SOAP / Webservices is just one of such formats, its advantage is that it is a standard way of encoding messages so you can easily write code that connects to your service in most platforms, and those messages are human-readable. The main disavantage is performance, both in bandwith and processing power (specially to parse it at the receiving end).
If you are starting, I would advise designing a format related to the application you are using to simplify things.
Take a look at RED5 and remoteSharedObjects. Using this tech, you can essentially put you "game" object in a remote shared object, and all the clients will have the same object with real time updates. Then on top of that you can use AMF (the protocol behind BlazeDS) for your less dynamic data.

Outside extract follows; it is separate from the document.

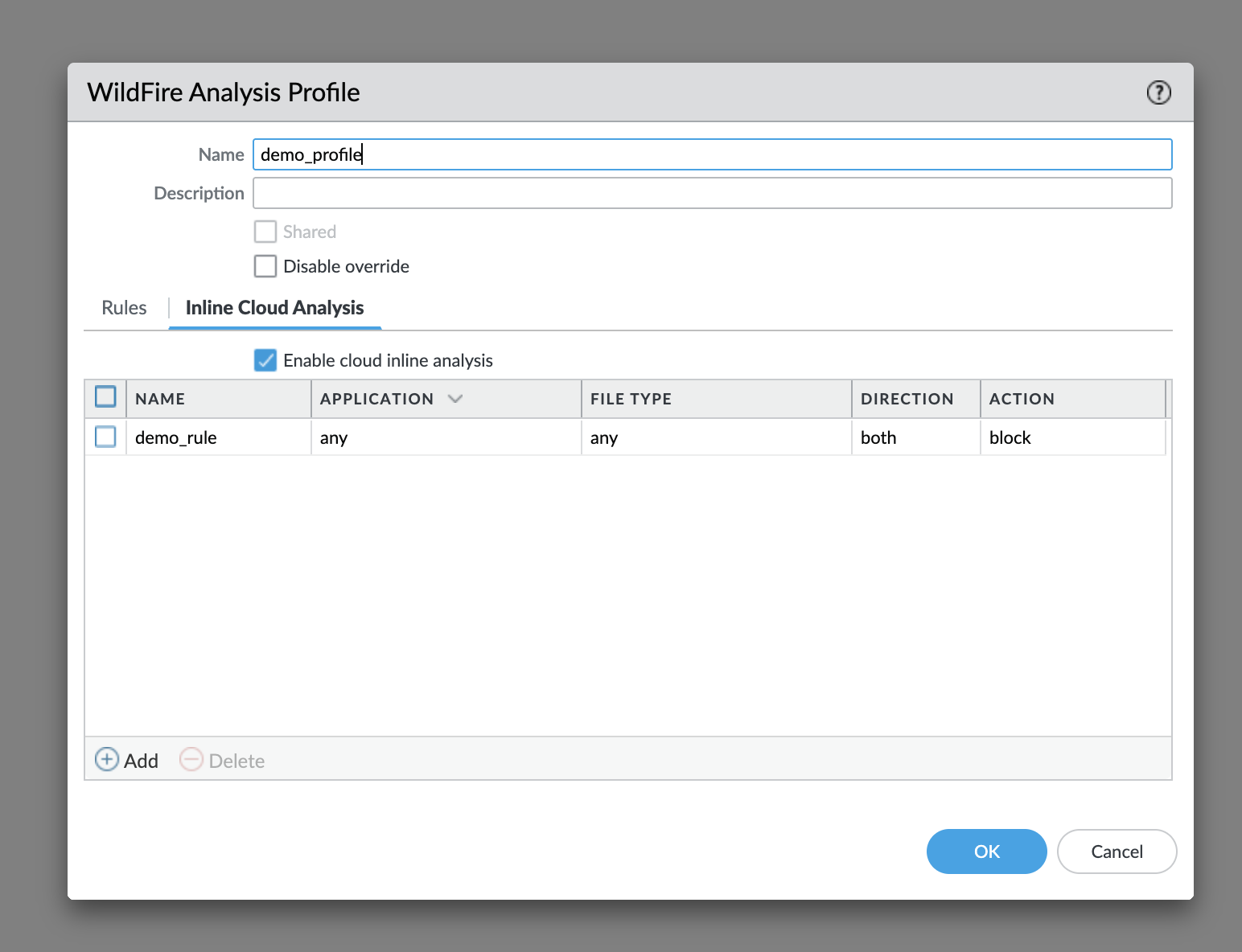Click into the Description text field
1242x952 pixels.
pyautogui.click(x=712, y=193)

Using raw sockets gives you the benefit of control. Control of your protocol format ( how your message data is structured). And because of this you can tweak your messaging to be more secure, or faster, or more robust, depending on your application requirements. All that control comes at the cost of complexity and maintenance. Because you get to say exactly what you want to send and how you want to send it you need to write and debug alot more code. Another issue with raw socket communication is that it has a significantly greater chance of being blocked by firewalls.
Using web services removes some of the complexity of deciding on a message format (with that being it's main benefit). You don't have to worry about things like byte endian-ness, string encodings, or data conversions (as much). As such web services really excel at data communications amongst heterogeneous clients and servers where inter-operability is key. The cost being that it's relatively complicated to serialize/deseserialize, and as such, slower than binary messaging formats. Web services are good to use when you have to communicate with client applications that you have little control of (not really your case). Web services are traditionally tunneled through HTTP, so there is an additional advantage in being able to worry less about a firewall blocking access to your game.

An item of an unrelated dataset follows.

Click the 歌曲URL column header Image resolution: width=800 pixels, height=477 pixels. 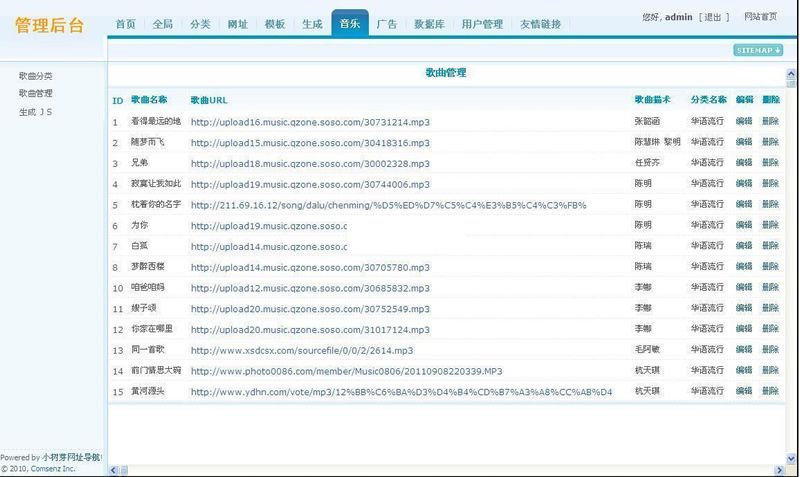click(x=209, y=100)
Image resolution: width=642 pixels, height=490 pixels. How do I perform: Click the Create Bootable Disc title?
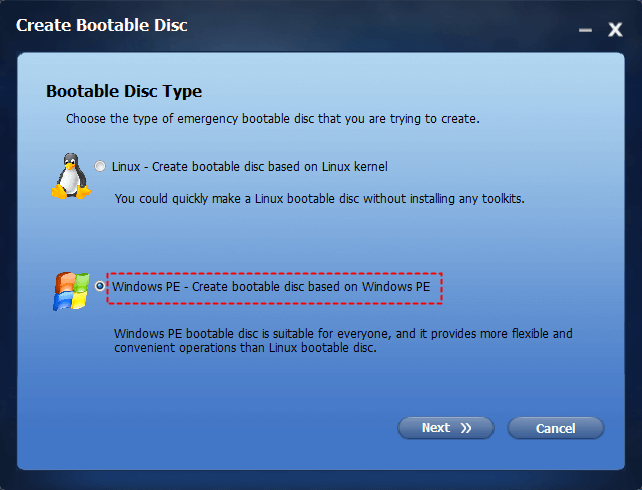(102, 25)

BlazeDS attempts to bridge both worlds - it gives you some of the robust features of web services (fallback communication options, firewall interoperability etc), but uses it's own binary format for serialization/ deserialization. This gives it some of the speed of using raw sockets without a lot of the downsides. I think it's a great candidate to explore, but if you find yourself needing more speed then raw sockets would be worth messing around with.
Good luck.
Sockets are the programmatic interface to OSI Level 4 Transport Layer. Everybody uses them, ie Webservices is a Level 7 Application Layer interface that hides the lower levels.
If you need real-time bidirectional data exchange between your client and server you're better off managing your own TCP sockets. Flex still supports sockets.